Bruckner and colleagues from Austria, Germany and Sweden combined two resource-use models to identify the origins and final destinations of a range of non-food agricultural products. The EU is both the largest consumer and net importer of embodied cropland, they found.

The results demonstrate a way to monitor the environmental effects of bioeconomic policies and could help the EU achieve its sustainable development goals.

Bruckner and colleagues set out to measure the EU’s non-food cropland footprint by tracking agricultural products from the field to the end consumer. They started with a biophysical model based on commodities and land-use data from the UN Food and Agriculture Organization. Although this model follows food products all the way to their final form, it accounts for non-food products only until they reach the industrial processing stage.

To complete the last part of the journey, the team correlated the output of the biophysical model with a database detailing the supply chains of hundreds of products across dozens of countries. In this way the researchers determined the cropland embodied in a range of agricultural commodities, and linked the country of consumption with the country of origin.

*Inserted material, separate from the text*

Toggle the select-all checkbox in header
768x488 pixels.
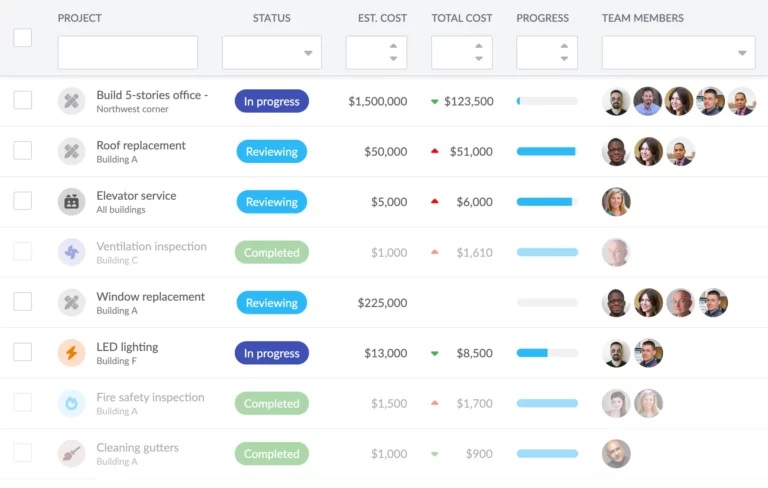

Although not the most intensive user of cropland per capita, in absolute terms the EU relies more on imported non-food biomass than any other region. Non-food products consumed in the EU embody nearly twice as much land as the EU uses for non-food agriculture within its borders.

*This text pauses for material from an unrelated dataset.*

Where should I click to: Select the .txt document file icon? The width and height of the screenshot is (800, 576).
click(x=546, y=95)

Much of this biomass is imported from tropical countries—Indonesia in particular—where agricultural development comes at the cost of deforestation and biodiversity loss. Although such regions suffer the environmental damage of resource extraction, they do not necessarily gain the full benefit of the trade, as a large part of the value is added by industrial processing in the EU.

Quantifying the footprint of non-food agricultural products could lead to development strategies that share environmental harms and economic benefits more equitably between countries. It could also suggest opportunities to replace environmentally damaging products with more benign alternatives, but this alone will not be enough to mitigate the effects of the expanding non-food sector.

“Replacing palm oil with domestic rapeseed oil, for example, would require three times the land area,” says Bruckner. “Instead of problem shifting we need to focus on reducing consumption levels. This will be the only way we can really make a difference, reduce pressure on ecosystems, and mitigate biodiversity loss.”

Martin Bruckner and colleagues reported their findings in Environmental Research Letters (ERL).